The first time I meditated

The first time I meditated, the soothing voice on the app instructed me to picture myself sitting beside a road, watching my thoughts zip by like passing cars.

Seemed simple enough.

Too cheap to sign up for an actual class, I had downloaded the Headspace app during the Covid lockdown period and activated the 7-day free trial– just to see if I liked the practice or not. I figured that since I am home attending to virtual meetings, I might as well learn some techniques to stave off mental exhaustion.

After browsing through a surprisingly attractive and breezy menu of meditation courses, I f figured that I should start with the Basics. Plugging in my earphones, I sat on the floor, crossed my legs, closed my eyes and made a sincere effort to follow the instructions.

What happened next was about as far from “Japanese zen garden” as you could get. I was supposed to observe any thoughts that arise as vehicles that are traversing the highways of my mind. The idea was not to focus on any one thought as it zoomed by but to just observe these passing thoughts. However after about 2 minutes, my mind turned into the scene of a mental multi-vehicle pileup– an absolute wreck of to-do lists, anxieties, half-formed thoughts and reminders to reply to messages I’d ignored for way too long.

It was then I realized: my brain never stops. It’s always thinking, always processing.

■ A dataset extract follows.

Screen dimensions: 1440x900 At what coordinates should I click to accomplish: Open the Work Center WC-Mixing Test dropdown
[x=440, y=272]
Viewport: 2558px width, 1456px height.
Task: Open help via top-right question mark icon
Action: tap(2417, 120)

It took me embarrassingly long to understand that meditation isn’t about silencing these thoughts. It’s about acknowledging them– kind of like politely nodding at every colleague who steps in and out of the Menara Maxis elevator every morning while you patiently wait to get off on the 23rd floor.

Because once you recognize these thoughts and emotions, you can decide what to do with them. I like to think of meditation as running a nuclear plant– you constantly monitor the levels of reactive fuel rods without letting them spiral into a catastrophic meltdown of white-knuckled panic attacks.

At the end of that first session on that app, did I feel enlightened? No. Did all my troubles disappear? Also no. But for the first time, I felt a little detached from them– like my worries didn’t define me.

However, I learnt one very important lesson.

Sitting in a lotus position for 15 minutes did cut off circulation to my legs and getting up was an unexpected challenge.